— START Supplied entries —

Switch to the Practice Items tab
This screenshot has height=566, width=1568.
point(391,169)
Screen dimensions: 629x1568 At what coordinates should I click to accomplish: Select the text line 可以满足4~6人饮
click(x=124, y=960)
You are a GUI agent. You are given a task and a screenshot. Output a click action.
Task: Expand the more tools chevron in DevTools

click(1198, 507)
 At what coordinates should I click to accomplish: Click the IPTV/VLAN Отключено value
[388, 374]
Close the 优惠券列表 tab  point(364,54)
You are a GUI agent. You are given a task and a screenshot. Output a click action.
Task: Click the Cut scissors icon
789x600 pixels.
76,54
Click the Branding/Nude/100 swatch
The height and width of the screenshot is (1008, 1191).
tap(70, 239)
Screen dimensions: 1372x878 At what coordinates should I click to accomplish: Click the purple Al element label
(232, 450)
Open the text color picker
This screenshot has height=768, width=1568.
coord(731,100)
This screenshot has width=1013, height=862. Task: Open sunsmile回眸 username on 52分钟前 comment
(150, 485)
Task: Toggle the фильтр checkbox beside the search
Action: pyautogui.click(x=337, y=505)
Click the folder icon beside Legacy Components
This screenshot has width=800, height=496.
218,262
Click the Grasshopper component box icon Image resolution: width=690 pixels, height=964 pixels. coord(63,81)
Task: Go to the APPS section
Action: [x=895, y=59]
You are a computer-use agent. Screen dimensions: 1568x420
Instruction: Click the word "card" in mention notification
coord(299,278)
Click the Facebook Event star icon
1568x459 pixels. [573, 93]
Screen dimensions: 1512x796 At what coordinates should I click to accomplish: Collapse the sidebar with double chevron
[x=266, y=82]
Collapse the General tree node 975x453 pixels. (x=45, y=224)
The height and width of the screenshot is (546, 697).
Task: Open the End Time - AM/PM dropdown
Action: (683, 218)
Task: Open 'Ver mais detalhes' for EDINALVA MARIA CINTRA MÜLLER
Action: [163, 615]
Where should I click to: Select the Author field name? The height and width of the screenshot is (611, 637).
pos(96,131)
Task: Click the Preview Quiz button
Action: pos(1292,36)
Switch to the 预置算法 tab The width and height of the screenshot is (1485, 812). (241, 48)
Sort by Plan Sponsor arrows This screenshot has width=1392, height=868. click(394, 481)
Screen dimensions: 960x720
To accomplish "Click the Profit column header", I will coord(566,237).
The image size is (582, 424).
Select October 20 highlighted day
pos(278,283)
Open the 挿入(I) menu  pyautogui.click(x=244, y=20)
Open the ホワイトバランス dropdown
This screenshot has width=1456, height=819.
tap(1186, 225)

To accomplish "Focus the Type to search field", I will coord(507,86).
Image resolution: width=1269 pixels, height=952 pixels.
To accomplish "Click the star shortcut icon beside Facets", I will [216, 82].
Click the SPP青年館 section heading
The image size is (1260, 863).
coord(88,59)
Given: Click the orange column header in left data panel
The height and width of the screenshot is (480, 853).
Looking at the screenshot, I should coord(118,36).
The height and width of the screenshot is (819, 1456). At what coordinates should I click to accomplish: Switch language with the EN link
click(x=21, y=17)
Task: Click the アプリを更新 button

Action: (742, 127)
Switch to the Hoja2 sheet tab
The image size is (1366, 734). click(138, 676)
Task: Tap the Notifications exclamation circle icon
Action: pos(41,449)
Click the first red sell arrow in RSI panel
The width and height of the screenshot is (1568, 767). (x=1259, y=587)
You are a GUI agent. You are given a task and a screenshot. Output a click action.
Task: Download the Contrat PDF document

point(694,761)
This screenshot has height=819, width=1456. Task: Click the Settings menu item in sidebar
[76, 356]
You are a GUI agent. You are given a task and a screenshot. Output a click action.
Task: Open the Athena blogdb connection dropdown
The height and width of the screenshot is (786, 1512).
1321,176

— END Supplied entries —

*Objective:* Pull out every line of the records above that contains the string "text", and note that case counts.

*Task result:*
Screen dimensions: 629x1568 At what coordinates should I click to accomplish: Select the text line 可以满足4~6人饮
Open the text color picker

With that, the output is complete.